It’d be easy to reduce Copperhead to its three core genres: sci-fi, western, and police procedural. That’s an accurate description by some measures, but it’s not even close to being comprehensive. Copperhead is nothing if not layered, simultaneously telling long- and short-term narratives about both the past and present, and often managing to develop several threads in a single scene or panel. There’s familial drama, post-war cultural tension, sharp comedy, and intense violence, all centered on the same lean cast of characters, each of whom has her or his own complicated baggage to contribute.
That’s just in the first five-issue arc, which is all that’s been published so far, and which feels like a lot more material than it is. Not because it’s heavy—on the contrary, it’s extremely light on its feet—but because it manages to be dense without being thick, comfortably fitting a whole lot of mystery, drama, and action into a relatively tight space.
The central star of the comic is Clara Bronson, the brand new sheriff of Copperhead, a small and semi-defunct mining town on a dry, empty wasteland of a planet. Bronson comes to Copperhead not because she wants the job but because she needs it, though why, exactly, she is so desperate for employment isn’t explained. We know that something happened in her not-too-distant past that made being the unwanted sheriff of an unwelcoming little town her best (and probably only) option, but the details of what she’s running from aren’t provided yet. All we see in the first arc is how Bronson adjusts to her new life, the present-tense of her attempts to settle into an unfamiliar location and do the job she was hired to do. Mostly she succeeds, but not without plenty of hardship and opposition along the way.
Trouble begins for Bronson as soon as she arrives and meets her deputy (and apparently the only other cop in town), Budroxifinicus. Bronson calls him Boo despite his protests, and the two of them have an immediately tense, terse dynamic. Boo has been on Copperhead for a while, and is a great cop, but because he’s not human, he was passed over for the sheriff position and it was given to an outsider. Boo’s species is never given a name, but we do learn that, not that long ago, the humans of this reality fought a war with Boo’s people, and it seems as though Boo’s side lost. The result is a society where both groups live together in a shaky coexistence, but not in equality, with the humans having obvious advantages and extra authority.

Stated goal A:
Which three core genres does the Copperhead review name for the comic?
Stated goal B:
Return word for word the part of the Copperhead review that begins at the words "That’s just in" and stops after "relatively tight space.".

Material provided:
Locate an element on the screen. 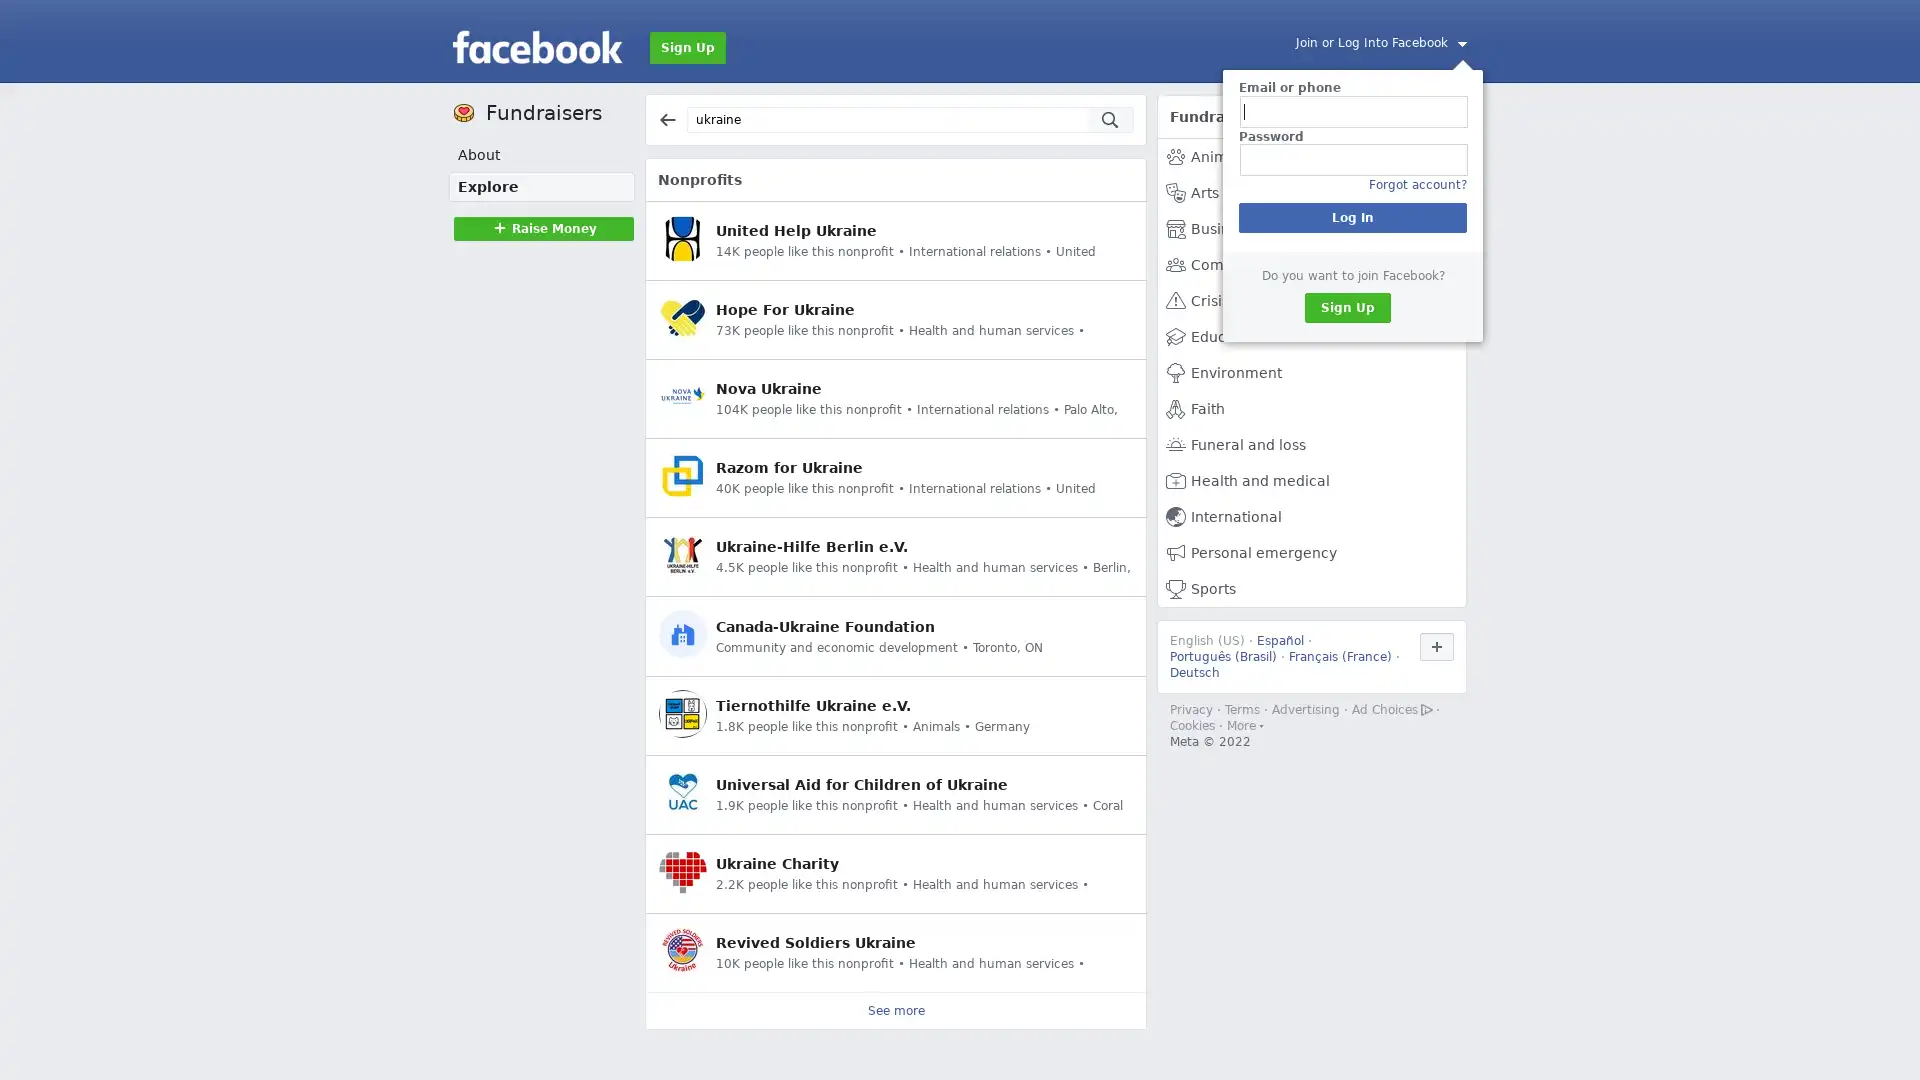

Task solution A:
Sci-fi, western, and police procedural.

Task solution B:
That’s just in the first five-issue arc, which is all that’s been published so far, and which feels like a lot more material than it is. Not because it’s heavy—on the contrary, it’s extremely light on its feet—but because it manages to be dense without being thick, comfortably fitting a whole lot of mystery, drama, and action into a relatively tight space.